## Record excerpts
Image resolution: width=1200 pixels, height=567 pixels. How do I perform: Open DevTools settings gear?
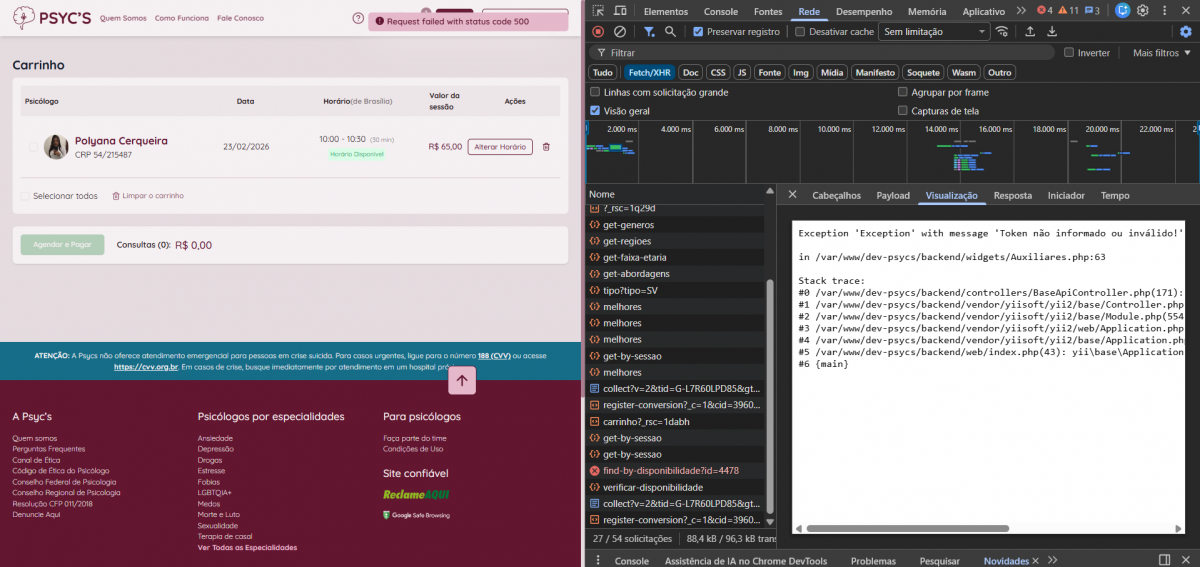1143,11
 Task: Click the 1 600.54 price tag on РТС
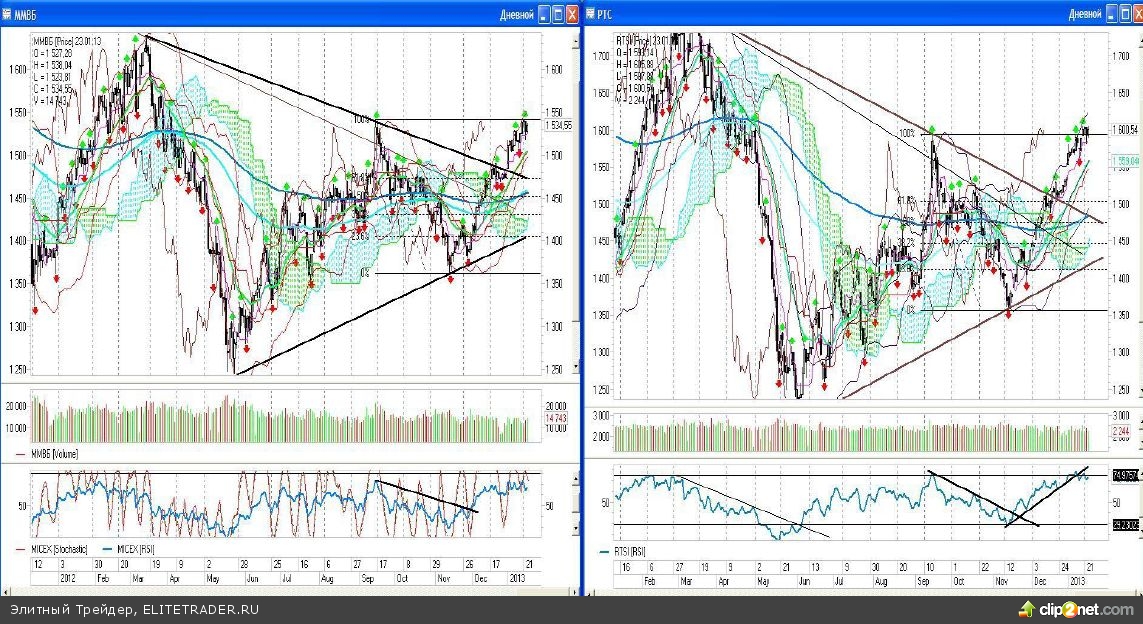(x=1126, y=130)
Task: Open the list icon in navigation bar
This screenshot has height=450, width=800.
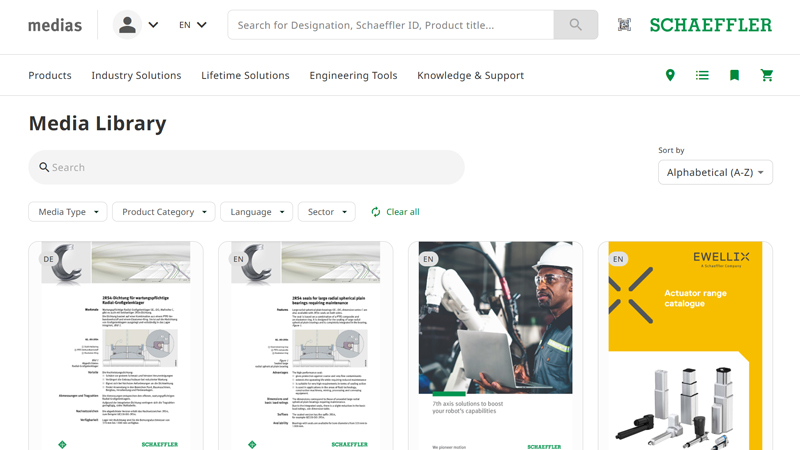Action: point(702,75)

## The task
Give the entries above again, exactly as written and free of images.

## Your solution
Image resolution: width=1200 pixels, height=567 pixels. How do I perform: Open DevTools settings gear?
1143,11
 Task: Click the 1 600.54 price tag on РТС
(x=1126, y=130)
Task: Open the list icon in navigation bar
This screenshot has height=450, width=800.
Action: point(702,75)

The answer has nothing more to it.